Scandale des 15 millions de dollars disparus: l’Asadho interpelle le président Tshisekedi

Scandale des 15 millions de dollars disparus: l’Asadho interpelle le président Tshisekedi

 
Par Marie-France Cros.

 
L’Association africaine de défense des droits de l’homme (Asadho) a publié jeudi un communiqué appelant le président Félix Tshisekedi et le Procureur général près la Cour de cassation à « donner suite au rapport de l’Inspection générale des Finances » (IGF) évoquant la disparition de 15 millions de dollars » d’argent public. L’affaire fait scandale depuis plusieuirs semaines déjà.
 
Le 31 juillet dernier, l’IGF rendait public son « Rapport du contrôle de paiement de pertes et manques à gagner des sociétés pétrolières », indiquant que 15 millions de dollars leur étant dus n’étaient pas arrivés au Trésor public et que des institutions et personnalités avaient refusé de donner à l’Inspection des documents qu’elle requérait pour éclaircir ce qui s’était passé.
 
Le 17 août, le nouveau patron de l’ANR (Agence nationale de renseignement), Justin Inzun Kakiak – issu des rangs kabilistes comme son prédecesseur, Kalev Motond – ordonne à l’Inspecteur général des Finances d’ouvrir une seconde enquête. Il veut que « tous les décaissements de fonds du Trésor public en faveur de tous les ministères du gouvernement depuis l’investiture de Félix Tshisekedi » soient audités.
 
Plusieurs ONG ont en effet évoqué des cas de détournement massif dans des ministères qui fonctionnent sans le contrôle du parlement depuis janvier puisqu’ils étaient en affaires courantes jusqu’à la mise sur pied d’un nouveau gouvernement le 25 août dernier. Entre janvier et fin août, la Présidence en a profité pour gouverner mais s’est plusieurs fois fait attraper par la presse à passer commande pour des sommes importantes sans qu’il y ait appel d’offres – pour un total de 600 millions de dollars avait indiqué un banquier à La Libre Afrique.be. Le directeur de cabinet – et allié politique de Félix Tshisekedi – Vital Kamerhe est souvent cité.
 
L’Inspecteur général des Finances menacé à la Présidence
 
Cette semaine, l’Inspecteur général des Finances, Victor Batubenga, a déclaré au micro de RFI qu’il avait été interrogé par les services du Conseiller spécial du président Tshisekedi en matière de Sécurité, François Beya, après avoir été interpellé, avec un autre inspecteur, le 30 août, par des policiers arrivés au siège de l’IGF à bord de quatre jeeps et qui ont, au passage, molesté quelque-uns de ses agents.
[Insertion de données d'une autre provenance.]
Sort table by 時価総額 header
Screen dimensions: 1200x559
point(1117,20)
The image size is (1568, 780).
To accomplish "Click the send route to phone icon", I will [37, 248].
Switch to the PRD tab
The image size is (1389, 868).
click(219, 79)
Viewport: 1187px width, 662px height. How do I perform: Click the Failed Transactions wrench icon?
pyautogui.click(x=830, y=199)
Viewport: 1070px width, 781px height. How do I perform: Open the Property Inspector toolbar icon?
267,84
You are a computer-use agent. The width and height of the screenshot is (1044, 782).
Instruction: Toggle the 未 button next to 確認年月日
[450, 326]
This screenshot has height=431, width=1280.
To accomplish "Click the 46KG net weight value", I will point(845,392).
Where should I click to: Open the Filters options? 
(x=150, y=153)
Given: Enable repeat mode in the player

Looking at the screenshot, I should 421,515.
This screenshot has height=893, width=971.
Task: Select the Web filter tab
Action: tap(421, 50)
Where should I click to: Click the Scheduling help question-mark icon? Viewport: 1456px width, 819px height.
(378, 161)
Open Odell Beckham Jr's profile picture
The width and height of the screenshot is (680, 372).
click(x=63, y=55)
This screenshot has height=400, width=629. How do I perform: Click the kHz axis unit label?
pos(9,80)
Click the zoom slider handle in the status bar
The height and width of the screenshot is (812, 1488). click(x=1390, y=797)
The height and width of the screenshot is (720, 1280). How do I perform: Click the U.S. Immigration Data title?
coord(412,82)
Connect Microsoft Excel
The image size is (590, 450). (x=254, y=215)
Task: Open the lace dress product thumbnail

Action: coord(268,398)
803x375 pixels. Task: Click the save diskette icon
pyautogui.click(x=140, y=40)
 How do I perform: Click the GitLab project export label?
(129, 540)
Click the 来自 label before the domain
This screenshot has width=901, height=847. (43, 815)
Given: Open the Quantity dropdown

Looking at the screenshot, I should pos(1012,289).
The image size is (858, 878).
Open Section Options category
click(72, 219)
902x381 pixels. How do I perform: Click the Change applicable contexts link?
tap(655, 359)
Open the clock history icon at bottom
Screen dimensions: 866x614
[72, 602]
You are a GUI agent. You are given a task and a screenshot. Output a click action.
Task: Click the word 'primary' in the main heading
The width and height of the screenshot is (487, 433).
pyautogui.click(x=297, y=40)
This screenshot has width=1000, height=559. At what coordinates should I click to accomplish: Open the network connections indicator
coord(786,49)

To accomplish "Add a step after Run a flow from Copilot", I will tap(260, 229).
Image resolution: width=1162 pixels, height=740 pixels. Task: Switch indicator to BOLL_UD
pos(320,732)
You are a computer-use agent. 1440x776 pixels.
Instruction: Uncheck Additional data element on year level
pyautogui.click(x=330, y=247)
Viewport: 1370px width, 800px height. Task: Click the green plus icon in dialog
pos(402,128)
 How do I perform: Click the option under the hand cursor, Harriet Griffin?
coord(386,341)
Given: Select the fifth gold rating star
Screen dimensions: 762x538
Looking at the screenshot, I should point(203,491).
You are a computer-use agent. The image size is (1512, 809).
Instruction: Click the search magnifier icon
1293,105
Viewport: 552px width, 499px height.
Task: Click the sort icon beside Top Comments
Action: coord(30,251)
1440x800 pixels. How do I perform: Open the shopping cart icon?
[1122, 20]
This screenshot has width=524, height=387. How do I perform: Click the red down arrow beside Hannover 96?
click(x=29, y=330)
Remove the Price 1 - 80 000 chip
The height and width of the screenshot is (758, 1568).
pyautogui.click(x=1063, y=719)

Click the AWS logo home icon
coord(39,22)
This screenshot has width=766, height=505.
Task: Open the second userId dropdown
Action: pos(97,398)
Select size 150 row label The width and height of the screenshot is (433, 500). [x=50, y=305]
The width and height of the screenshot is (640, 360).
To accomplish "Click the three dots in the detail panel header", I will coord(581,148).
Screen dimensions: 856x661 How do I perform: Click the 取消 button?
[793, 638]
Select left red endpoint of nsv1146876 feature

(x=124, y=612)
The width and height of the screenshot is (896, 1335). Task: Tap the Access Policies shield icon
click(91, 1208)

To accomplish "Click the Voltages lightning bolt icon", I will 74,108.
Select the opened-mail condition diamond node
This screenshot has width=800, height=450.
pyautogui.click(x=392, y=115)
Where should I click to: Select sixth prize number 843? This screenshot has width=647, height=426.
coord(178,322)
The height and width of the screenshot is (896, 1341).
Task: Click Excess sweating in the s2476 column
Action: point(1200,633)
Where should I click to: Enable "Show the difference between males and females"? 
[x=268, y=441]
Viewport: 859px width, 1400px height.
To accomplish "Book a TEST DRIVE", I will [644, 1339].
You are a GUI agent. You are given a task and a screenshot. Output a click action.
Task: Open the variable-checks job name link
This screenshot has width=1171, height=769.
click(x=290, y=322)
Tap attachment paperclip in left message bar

Selon M. Batubenga, un des collaborateurs du Conseiller spécial Beya aurait formulé des menaces contre lui et sa famille.
 
Il indique avoir été interrogé sur deux enquêtes de ses services, celle sur les 15 millions dus aux sociétés pétrolières et celle sur les dépenses du Trésor public depuis l’arrivée au pouvoir de Félix Tshisekedi. « Il semble que je sois en train de déranger des gens avec ce contrôle », a dit l’Inspecteur général des Finances.
 
Ces scandales, qui rencontrent un large écho sur les réseaux sociaux, surviennent alors que le ministère des Mines vient d’annoncer une réduction de 15% de sa contribution au budget national, en raison notamment de la chute des prix internationaux  du cuivre et surtout du cobalt.
 
« Suspendre » Vital Kamerhe
 
L’Asadho, dans son communiqué de jeudi, se dit « très préoccupée par le silence du Président de la République et du Procureur général près la Cour de Cassation relativement à la gravité des faits révélés par le rapport » de l’IGF, rapport qui « met en cause le ministre de l’Economie, le directeur de cabinet du chef de l’Etat, le conseiller chargé des questions financières du ministère de l’Economie et le secrétaire général à l’Economie ».
 
L’Asadho constate que « plus d’un mois après la publication » du rapport, « les personnalités mises en cause ne sont pas sanctionnées administrativement », et « toujours pas interpellées par le Procureur général près la Cour de cassation pour s’expliquer sur l’utilisation des fonds détournés ». Et l’association de rappeler que « l’Etat de droit est le cheval de bataille du président » Tshisekedi et qu’il « ne peut devenir une réalité que s’il met fin au régime des intouchables ».
 
L’Asadho demande donc au chef de l’Etat d' »ouvrir un dossier disciplinaire à charge de membres de son cabinet mis en cause dans ce rapport », « suspendre son directeur de cabinet », Vital Kamerhe, et « le mettre à la disposition de la justice » et ordonner la poursuite des investigations de l’IGF « à la Présidence et aux ministères » visés.